- Isabella Breckinridge House
- U.S. National Register of Historic Places
- Location: 201 US Route 1, York, Maine
- Coordinates: 43°08′27″N 70°41′18″W﻿ / ﻿43.14083°N 70.68833°W
- Architect: Guy Lowell
- Architectural style: Colonial Revival, Italian Villa
- NRHP reference No.: 80000263
- Added to NRHP: April 28, 1983

= Isabella Breckinridge House =

Historic house in Maine, United States

The Isabella Breckinridge House also known as River House, and formerly the Breckinridge Public Affairs Center of Bowdoin College, is a historic house at 201 US Route 1 in York, Maine, United States. The main house, designed by architect Guy Lowell, is a 23-room mansion which was built in 1905 for Mary Goodrich, widow of tire magnate B. F. Goodrich. It is located on a 26 acre estate facing the York River. The property was given to Bowdoin College by Mary Marvin Breckinridge Patterson in 1974, and the college operated it as a conference center until it was sold into private hands in 2004. The house was added to the National Register of Historic Places in 1983. It is one of Maine's most architecturally distinctive and unusual early 20th-century summer estate houses.

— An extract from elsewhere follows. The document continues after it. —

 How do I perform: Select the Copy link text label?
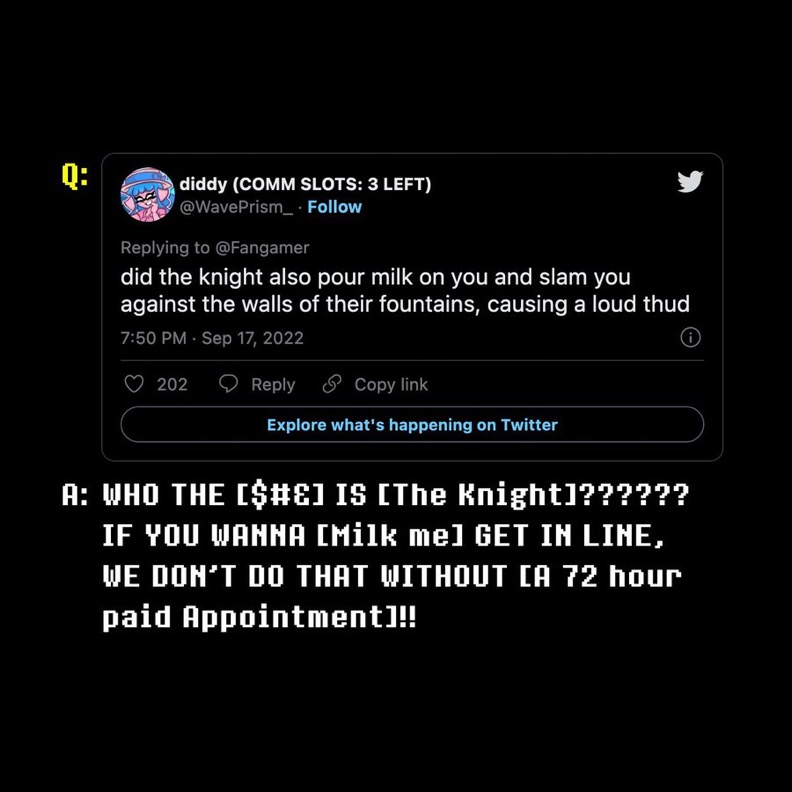point(391,384)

==Description and history==
The Breckinridge House is located on the south side of US Route 1, just north of its crossing of the York River. It is set overlooking the river, and is screened from the road by woods. The house is a large 2 1/2-story painted brick structure that is roughly H-shaped, with a central block flanked by projecting wings. The main block has a hip roof with Dutch gables at the sides, while the wings, two stories in height, have flat roofs. The main facade is five bays wide, with a central entrance sheltered by a concave-roofed portico with wrought iron supports. Three gable-roofed dormers pierce the roof. The rear of the house, facing the river, is essentially identical. The river-facing elements of the wings have tall Colonial Revival round-arch windows. The interior of the house has Mediterranean styling, including stuccoed walls and wrought iron railings for the main staircase.

The house was designed by the noted Boston architect Guy Lowell, and was built in 1905. The original construction had a mansard roof on the central block. After the house was gutted by fire in the mid-1920s, the house was reconstructed to its present configuration; it is not known if Lowell did the design work for the repairs, which were completed in 1927, the year of his death. The house was built for Isabella Goodrich Breckinridge, the daughter of tire magnate B. F. Goodrich, and the wife of John Cabell Breckinridge III, the son of Kentucky politician John C. Breckinridge. Her descendant, philanthropist Mary Marvin Breckinridge Patterson, gave the property to Bowdoin College in 1974. Bowdoin operated it as a conference center until 2004, when it was sold into private hands.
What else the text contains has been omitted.